Figure 1 is updated from a 2017 policy analysis I wrote that examined termination rates by federal agencies. These federal employees were terminated for discipline or performance reasons, which is “based on misconduct, delinquency, suitability, unsatisfactory performance, or failure to qualify for conversion to a career appointment. [This] [i]ncludes those who resign upon receiving notice of action based on performance or misconduct.” Terminations for discipline and performance includes corruption and other criminal offenses but is not limited to them. The average termination rate for LEOs is higher in CBP compared to other federal LEAs during the entire period although it does fluctuate considerably. Figure 2 shows that the average termination rate for Border Patrol agents (per 1,000) over the 2005–2019 period was 40 percent higher than for correctional officers at the Bureau of Prisons. Since it is so difficult to fire unionized federal LEOs, this high termination rate for discipline or performance is damning evidence of severe problems.

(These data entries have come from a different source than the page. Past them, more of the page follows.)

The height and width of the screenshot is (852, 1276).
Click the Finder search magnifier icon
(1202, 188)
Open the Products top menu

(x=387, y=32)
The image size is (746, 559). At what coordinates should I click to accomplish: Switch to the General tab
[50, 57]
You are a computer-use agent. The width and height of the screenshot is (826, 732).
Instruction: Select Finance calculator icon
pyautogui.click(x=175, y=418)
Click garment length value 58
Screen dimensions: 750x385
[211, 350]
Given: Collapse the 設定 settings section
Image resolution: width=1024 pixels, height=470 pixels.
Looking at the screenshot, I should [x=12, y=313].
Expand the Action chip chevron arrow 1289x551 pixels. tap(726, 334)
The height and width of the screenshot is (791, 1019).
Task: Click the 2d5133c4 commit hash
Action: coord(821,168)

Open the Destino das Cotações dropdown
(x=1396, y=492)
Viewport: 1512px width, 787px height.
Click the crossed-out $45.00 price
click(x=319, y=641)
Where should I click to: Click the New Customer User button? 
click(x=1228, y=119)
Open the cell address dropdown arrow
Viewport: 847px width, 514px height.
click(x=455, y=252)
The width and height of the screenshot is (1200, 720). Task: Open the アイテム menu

Since 2015, CBP-OPR has been recording the number of arrests of CBP employees. Border Patrol is the subagency with the highest number and rate of arrests in every year except 2018, when CBP Office of Field Operations agents were the most likely to be arrested (Figure 3).

The least disruptive way to reduce the disciplinary, performance, and criminal problems inside of CBP is to hire more internal affairs officers (OPM classification 1811). Internal affairs officers are responsible “for the coordination and completion of criminal, civil, and administrative investigations involving alleged misconduct, criminal activity, and/​or corruption by Customs and Border Protection (CBP) employees and related entities.” The number of internal affairs officers in CBP has risen from 174 in 2015 to 252 in 2019. Still, as a percentage of all LEOs in CBP, the number of internal affairs officers in CBP only increased from one per every 274 CBP LEOs to one per every 193 CBP LEOs. The New York Police Department (NYPD) has one internal affairs officer for every 66 sworn LEOs. At a very minimum, the federal LEA with the most extensive discipline, performance, criminal, and corruption problems should have as many internal affairs officers per LEO as the NYPD. Thus, CBP should currently have at least about 750 internal affairs officers – about 550 more than were on staff in 2019.